Adams champions investments in our most vulnerable communities. To expedite the electric bus rollout, he would prioritize more impacted areas like East New York and Brownsville. NYLCV hopes school buses can be included in these goals, which have disproportionate effects on children and people of color. In these same transit deserts, striping more bus and bike lanes can build a more interconnected city.
On the waterfront, he has suggested investing in hard and soft infrastructure to boost our coastline protection—according to Adams, one out of ten New York City Housing Authority (NYCHA) developments is located in a flood zone, demonstrating our need to rebuild parkland and green infrastructure in these areas. Resiliency projects should be invested in especially in outer boroughs he claims. Millions of New Yorkers, especially people of color in lower-income communities, also lack fair access to mass transit and subways. Adams believes investing in the Open Streets program can benefit underserved spaces and communities. Reimagining our streets for micromobility can be encouraged by subsidizing bike shares like CitiBike, he says, and pedestrianizing more of the city can help improve local air quality and safety. He hopes to ensure all New Yorkers can access a park within a ten to fifteen-minute walk from their homes.

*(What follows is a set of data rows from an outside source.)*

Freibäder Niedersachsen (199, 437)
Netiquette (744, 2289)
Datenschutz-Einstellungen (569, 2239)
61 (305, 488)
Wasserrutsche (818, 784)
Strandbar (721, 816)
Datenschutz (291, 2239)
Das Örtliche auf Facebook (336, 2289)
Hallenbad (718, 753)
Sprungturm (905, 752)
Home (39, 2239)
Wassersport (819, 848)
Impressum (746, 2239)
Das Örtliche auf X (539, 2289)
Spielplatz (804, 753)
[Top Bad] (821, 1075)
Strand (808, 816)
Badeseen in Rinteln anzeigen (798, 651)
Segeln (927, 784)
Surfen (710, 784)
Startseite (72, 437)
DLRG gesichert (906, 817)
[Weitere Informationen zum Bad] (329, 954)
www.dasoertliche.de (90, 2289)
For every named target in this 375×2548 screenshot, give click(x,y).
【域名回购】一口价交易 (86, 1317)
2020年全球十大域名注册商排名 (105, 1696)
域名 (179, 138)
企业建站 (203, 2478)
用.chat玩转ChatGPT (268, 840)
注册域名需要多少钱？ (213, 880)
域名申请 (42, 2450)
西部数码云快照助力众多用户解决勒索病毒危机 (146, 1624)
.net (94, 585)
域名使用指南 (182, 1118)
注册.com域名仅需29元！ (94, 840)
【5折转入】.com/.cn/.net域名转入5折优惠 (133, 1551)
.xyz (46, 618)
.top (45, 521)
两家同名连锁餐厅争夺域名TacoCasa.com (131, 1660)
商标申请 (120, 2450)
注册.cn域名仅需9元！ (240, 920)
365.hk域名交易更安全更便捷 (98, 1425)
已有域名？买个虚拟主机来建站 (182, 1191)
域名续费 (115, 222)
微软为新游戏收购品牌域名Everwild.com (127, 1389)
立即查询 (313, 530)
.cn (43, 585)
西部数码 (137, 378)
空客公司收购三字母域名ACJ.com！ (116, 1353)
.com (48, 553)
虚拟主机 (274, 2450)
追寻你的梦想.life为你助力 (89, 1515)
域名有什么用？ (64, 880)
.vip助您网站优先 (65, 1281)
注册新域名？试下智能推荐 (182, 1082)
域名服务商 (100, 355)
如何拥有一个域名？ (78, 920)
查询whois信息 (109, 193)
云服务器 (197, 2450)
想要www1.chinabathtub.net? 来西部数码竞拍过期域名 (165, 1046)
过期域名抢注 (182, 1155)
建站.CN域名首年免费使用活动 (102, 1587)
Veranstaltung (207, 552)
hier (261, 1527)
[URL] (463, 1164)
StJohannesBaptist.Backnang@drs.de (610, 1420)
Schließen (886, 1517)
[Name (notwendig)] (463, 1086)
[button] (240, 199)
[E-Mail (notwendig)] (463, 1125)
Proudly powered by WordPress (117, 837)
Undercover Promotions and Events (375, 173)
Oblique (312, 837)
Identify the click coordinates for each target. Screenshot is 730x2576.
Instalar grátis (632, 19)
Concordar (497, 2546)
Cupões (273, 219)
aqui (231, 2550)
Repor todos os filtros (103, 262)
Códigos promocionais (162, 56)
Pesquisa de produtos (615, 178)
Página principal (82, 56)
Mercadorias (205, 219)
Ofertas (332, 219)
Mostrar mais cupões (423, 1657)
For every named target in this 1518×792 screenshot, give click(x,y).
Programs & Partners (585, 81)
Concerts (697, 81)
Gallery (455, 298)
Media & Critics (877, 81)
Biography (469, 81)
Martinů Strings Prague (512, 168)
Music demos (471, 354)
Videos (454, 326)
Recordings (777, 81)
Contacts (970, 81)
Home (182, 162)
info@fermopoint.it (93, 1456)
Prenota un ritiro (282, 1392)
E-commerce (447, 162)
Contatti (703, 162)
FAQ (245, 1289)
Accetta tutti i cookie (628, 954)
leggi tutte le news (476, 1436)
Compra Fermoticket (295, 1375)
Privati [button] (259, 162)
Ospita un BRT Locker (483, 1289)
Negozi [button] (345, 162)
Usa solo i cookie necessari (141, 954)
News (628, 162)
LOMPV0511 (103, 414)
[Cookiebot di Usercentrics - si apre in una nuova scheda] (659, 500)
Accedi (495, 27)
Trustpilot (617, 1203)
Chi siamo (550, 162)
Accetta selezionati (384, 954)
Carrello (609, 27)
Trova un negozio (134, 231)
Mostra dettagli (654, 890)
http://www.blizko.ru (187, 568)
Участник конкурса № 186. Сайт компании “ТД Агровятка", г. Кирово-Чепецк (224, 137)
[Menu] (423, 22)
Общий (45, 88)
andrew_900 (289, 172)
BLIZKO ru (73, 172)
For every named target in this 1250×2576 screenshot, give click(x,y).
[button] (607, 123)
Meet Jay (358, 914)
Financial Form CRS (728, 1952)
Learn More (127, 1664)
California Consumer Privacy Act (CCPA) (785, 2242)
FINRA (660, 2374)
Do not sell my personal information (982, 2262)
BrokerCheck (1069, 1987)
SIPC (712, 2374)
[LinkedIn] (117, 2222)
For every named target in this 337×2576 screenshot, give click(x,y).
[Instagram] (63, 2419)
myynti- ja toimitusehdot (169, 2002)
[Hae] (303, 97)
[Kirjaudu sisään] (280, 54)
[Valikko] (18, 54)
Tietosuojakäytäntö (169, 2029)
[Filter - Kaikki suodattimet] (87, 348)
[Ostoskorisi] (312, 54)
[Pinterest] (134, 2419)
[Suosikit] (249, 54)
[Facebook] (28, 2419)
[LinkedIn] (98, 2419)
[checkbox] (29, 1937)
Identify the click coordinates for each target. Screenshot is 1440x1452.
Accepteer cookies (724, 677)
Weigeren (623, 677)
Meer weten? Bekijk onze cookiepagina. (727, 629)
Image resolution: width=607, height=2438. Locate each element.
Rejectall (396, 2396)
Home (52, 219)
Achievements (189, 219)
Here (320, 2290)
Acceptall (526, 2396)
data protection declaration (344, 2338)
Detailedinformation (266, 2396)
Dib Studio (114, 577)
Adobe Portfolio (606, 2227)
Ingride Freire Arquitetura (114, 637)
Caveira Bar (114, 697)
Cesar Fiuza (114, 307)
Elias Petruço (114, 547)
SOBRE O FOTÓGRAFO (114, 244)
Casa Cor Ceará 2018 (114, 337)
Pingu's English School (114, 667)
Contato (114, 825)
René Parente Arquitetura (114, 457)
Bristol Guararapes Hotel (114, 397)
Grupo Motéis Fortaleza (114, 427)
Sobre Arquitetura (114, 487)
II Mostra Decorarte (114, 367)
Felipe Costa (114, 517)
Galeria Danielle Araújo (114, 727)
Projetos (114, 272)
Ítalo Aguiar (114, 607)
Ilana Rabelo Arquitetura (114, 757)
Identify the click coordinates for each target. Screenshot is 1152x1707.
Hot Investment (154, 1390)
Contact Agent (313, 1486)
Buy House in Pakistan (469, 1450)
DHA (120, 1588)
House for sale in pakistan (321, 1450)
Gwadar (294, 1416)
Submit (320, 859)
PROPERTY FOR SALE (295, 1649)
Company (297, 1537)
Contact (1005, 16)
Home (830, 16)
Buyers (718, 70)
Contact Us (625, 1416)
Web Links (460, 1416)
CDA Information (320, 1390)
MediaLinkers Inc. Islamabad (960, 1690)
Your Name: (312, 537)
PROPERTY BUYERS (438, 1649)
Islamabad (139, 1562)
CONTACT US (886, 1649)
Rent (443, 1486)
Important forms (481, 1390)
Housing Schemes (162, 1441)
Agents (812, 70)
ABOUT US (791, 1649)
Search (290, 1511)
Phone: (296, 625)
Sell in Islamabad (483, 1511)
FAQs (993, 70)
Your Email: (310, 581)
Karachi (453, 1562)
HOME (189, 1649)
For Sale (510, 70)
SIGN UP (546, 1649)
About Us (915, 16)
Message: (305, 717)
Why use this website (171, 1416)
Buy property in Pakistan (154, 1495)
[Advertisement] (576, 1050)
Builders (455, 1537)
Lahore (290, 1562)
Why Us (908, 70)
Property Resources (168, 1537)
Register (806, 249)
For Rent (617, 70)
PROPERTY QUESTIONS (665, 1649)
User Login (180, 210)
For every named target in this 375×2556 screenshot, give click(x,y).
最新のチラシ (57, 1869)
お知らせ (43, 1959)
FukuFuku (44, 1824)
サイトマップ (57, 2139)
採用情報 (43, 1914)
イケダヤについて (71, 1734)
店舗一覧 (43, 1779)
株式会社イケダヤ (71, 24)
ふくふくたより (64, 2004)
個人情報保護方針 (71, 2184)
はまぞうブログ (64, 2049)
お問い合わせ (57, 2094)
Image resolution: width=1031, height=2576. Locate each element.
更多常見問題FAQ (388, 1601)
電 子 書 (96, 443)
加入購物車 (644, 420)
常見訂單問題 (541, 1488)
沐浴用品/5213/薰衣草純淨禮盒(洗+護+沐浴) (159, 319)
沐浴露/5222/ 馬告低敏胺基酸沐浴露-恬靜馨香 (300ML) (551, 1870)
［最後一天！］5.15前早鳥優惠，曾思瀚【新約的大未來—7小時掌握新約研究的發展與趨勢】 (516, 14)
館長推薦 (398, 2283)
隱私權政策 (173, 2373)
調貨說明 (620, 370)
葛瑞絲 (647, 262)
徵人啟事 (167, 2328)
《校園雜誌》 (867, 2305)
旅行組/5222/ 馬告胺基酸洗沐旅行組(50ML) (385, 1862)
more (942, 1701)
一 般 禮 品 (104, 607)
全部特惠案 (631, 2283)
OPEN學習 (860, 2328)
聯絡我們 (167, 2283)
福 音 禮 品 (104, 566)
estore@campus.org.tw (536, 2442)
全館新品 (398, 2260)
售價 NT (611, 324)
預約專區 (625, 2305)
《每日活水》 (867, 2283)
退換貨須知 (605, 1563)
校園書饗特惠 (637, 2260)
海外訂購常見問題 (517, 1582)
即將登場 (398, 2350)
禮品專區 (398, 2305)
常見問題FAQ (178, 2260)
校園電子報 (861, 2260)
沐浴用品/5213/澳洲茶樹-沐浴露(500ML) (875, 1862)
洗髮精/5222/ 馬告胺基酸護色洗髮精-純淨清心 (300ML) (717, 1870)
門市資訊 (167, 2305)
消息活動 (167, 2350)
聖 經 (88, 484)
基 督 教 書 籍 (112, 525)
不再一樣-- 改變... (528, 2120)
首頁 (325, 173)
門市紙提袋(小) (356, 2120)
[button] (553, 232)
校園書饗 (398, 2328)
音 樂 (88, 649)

Finally, Adams plans on using NYCHA complexes to double business and residential recycling rates over the next five years. At NYLCV, we successfully fought to restore the budget cuts, leading to a $30.5 million restitution for a curbside composting pilot this October, which we still hope can expand to a citywide program. Adams supports organics collection as well and has proposed to allow private processors contracts to accelerate the project citywide.
NYLCV is particularly excited to have a mayor who has committed to giving a “percent for parks.” This year’s Parks record budget of $618 million still is less than one percent of the City budget In his work to support greenspaces, we encourage Adams to acknowledge the significance of heat vulnerability and the tree canopy. Oftentimes, fewer tree canopy-covered areas suffer from heat-related illness and poorer air quality and tend to be in communities discriminated against.
Eric Adams has offered a long list of solutions to the climate crisis. If he wins as expected in the general election, we will be thrilled to work with a Mayor who makes fighting climate change a priority. New York City must be a leader in this fight, and Eric Adams has made significant commitments throughout his campaign to show that he is prepared to get us there.